No encontro de junho, uma posição unânime em relação aos nomes não foi alcançada. Os chefes de Estado e de Governo europeus também não conseguiram deslindar o processo no encontro que arrancou no último domingo e se prolongou até ontem. À saída do encontro, os líderes europeus não esconderam desavenças.

“Muitos indivíduos não facilitaram um acordo porque têm ambições pessoais”, indicou o presidente de França, Emmanuel Macron, citado pelo Politico. “O que está a faltar à volta da mesa é o sentimento e o dever de defender o interesse público europeu. Temos todos de defender os nossos países mas também defender o interesse público europeu. Quando há muitas agendas escondidas, não somos bem-sucedidos”.

O primeiro-ministro português mostrou-se frustrado com a maratona negocial de 18 horas, que foi suspensa esta segunda-feira e vai ser retomada hoje. “Tudo deu errado e obviamente o resultado é muito frustrante”, disse citado pelo mesmo meio de comunicação, acrescentando que se referia ao facto de o “Conselho ser incapaz de tomar decisões e construir soluções que tenham o apoio maioritário no Conselho e no Parlamento Europeu”.

Angela Merkel reconheceu que aos jornalistas que não houve votações relativas a qualquer combinação de liderança. “Todavia, a política é sobre tentar alcançar o que é possível e isso requer algum tempo por vezes”, disse a chanceler alemã. Já o primeiro-ministro italiano fez notar que há cerca de uma dezena de países dentro do bloco comunitário que é contra o plano elaborado em Osaka, cidade japonesa onde decorreu este fim de semana o encontro do G20.

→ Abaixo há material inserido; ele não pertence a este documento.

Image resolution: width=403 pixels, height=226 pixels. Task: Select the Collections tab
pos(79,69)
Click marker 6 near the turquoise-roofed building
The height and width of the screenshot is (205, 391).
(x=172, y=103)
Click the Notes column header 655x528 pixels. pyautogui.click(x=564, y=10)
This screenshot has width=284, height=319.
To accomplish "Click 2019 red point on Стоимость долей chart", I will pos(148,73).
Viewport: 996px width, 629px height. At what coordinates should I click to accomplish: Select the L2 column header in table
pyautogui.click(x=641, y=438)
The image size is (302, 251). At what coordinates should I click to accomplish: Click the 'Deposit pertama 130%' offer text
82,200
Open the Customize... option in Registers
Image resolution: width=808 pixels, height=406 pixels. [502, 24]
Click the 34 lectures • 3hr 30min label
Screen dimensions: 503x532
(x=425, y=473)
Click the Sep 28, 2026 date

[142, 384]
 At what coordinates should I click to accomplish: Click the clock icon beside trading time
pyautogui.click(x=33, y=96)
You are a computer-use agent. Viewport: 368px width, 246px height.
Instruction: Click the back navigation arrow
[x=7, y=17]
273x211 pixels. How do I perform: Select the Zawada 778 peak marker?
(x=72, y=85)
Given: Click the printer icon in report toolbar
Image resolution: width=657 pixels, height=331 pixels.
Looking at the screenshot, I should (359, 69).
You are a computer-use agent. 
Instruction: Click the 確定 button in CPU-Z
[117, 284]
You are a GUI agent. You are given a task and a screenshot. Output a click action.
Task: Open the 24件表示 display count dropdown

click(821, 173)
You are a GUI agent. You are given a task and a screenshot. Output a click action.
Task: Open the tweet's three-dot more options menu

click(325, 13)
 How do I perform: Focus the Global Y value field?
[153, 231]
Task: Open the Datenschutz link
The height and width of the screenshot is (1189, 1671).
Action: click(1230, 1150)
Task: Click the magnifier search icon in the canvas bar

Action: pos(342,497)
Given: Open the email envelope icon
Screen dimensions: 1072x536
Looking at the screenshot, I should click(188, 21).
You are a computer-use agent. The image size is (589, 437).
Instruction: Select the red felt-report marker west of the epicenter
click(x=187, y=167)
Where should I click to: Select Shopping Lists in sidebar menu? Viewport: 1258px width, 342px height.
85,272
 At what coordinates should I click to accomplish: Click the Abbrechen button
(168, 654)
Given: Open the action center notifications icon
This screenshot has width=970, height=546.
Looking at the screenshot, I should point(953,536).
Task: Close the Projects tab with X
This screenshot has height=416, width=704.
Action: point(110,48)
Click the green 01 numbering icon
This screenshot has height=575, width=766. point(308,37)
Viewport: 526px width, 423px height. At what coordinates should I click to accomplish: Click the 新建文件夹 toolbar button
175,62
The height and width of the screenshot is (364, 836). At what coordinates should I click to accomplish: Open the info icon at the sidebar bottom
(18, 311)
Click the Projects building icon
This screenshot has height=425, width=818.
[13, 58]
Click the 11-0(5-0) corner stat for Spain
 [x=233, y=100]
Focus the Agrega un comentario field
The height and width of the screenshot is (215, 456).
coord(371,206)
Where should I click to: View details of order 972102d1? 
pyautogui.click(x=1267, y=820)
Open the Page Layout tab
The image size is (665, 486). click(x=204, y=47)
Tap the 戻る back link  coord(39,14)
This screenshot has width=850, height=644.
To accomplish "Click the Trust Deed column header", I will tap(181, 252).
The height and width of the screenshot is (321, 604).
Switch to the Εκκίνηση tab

Delineado entre a líder alemã, o presidente francês, o primeiro-ministro holandês e o chefe de Governo de Espanha, o plano previa que a presidência da Comissão Europeia seria entregue aos Sociais Democratas europeus, onde está inserido o PS, e que tem como candidato o holandês Frans Timmermans.

A hora de Timmermans?
Com 58 anos, o holandês Frans Timmermans é a aposta dos Socais Democratas europeus para a principal cadeira dentro da União Europeia. E se for a personalidade escolhida, não vai ser um estranho aos corredores de Bruxelas. Além de ter sido o primeiro vice-presidente da Comissão Europeia na era Juncker, o holandês já foi ministro dos Negócios Estrangeiros da Holanda, secretário de Estado e deputado no parlamento holandês.

O seu nome não é consensual. A Polónia, Hungria, República Checa e Eslováquia já deram a conhecer a sua oposição a este nome. Por isso, não é garantido que o holandês se torne o sucessor de Jean-Claude Juncker. Na corrida estará ainda o alemão Manfred Weber, o candidato do Partido Popular Europeu, grupo político que captou mais lugar nas eleições de maio.

O que é certo é que, independentemente de quem se trata, para ser eleito para a presidência da Comissão, o político tem de ter o apoio de 72% dos 28 estados-membros, que têm de representar pelo menos 65% da população da UE, de acordo com a Reuters.